Mars pov-
As my pencil marks dabbed across the page I read in my mind. L-O-V-E, "love." I whispered to myself out loud. Mrs. Liberi, spotted me not paying attention and made her way across the room, before she made it to my desk, I forced the notebook shut. "What do we have here?" Mrs.Liberi says over my desk, and this question in such mockery. "L-O-V-E" she read out, my cheeks turning bright red as those artificial cherries on ice cream sundaes. "Well, there is not a dog in this world called 'love', so it must be the embracing kind, but you teenagers don't even know a thing about love" Mrs. Liberi slams my book down and sneers and walks away. "Why can't I just go to private school" I whisper to myself staring off in the distance.

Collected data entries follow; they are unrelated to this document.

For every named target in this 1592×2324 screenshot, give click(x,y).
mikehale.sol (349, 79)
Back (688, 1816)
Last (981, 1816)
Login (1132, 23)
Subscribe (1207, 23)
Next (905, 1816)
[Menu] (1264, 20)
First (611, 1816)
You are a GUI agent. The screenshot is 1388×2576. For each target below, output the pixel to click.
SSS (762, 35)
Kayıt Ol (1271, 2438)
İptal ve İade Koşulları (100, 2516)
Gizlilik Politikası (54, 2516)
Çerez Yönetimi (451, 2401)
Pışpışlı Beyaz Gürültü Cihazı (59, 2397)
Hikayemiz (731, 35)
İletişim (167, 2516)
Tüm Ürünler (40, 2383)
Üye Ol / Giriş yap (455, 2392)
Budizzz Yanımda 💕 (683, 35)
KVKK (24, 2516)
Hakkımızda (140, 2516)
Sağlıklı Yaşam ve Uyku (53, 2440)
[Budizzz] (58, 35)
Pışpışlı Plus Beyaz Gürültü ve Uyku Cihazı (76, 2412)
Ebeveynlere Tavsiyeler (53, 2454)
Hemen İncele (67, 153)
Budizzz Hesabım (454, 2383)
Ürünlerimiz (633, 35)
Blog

The bell finally rings, and I rush anxiously out the door, hiding my face behind my book so I don't have to see all those people laughing at me. Nobody in my life understands me. I might be a teenager, but I differ from everyone else. No, I don't have super powers, I also don't have special needs. Yet, I want love, the kind of love where someone truly cares about you, someone who isn't related but yet feels like they should be. Someone, to keep me warm when the coldest of nights. I grab my note book and on the first dash line write, ' I will be loved, if it's the last thing I do.'
I'm no slut, though that's not my thoughts on 'love.'
I grab my backpack and run out the school doors to the bus, my only peace on a school day. Where I can listen to music and just relax in peace, thank god for Christina Perri. The bus starts up and I blast my music. I get off the bus where my dog butter sits on our driveway waiting for me.
I walk into my room and sit on my bed, when butter jumps up and attacks me with 'doggie kisses'. "Good boy" I say to him with a loving heart. I then turn on my tv and watch twilight for the millionth time. I grab my notebook and on the 3rd line down write 'loves an allusion, forever, is forever.' Butter then lays his chin in my lap and we watch the rest of the movie silently.
You know the pain when you lose someone you love, well I know the feeling.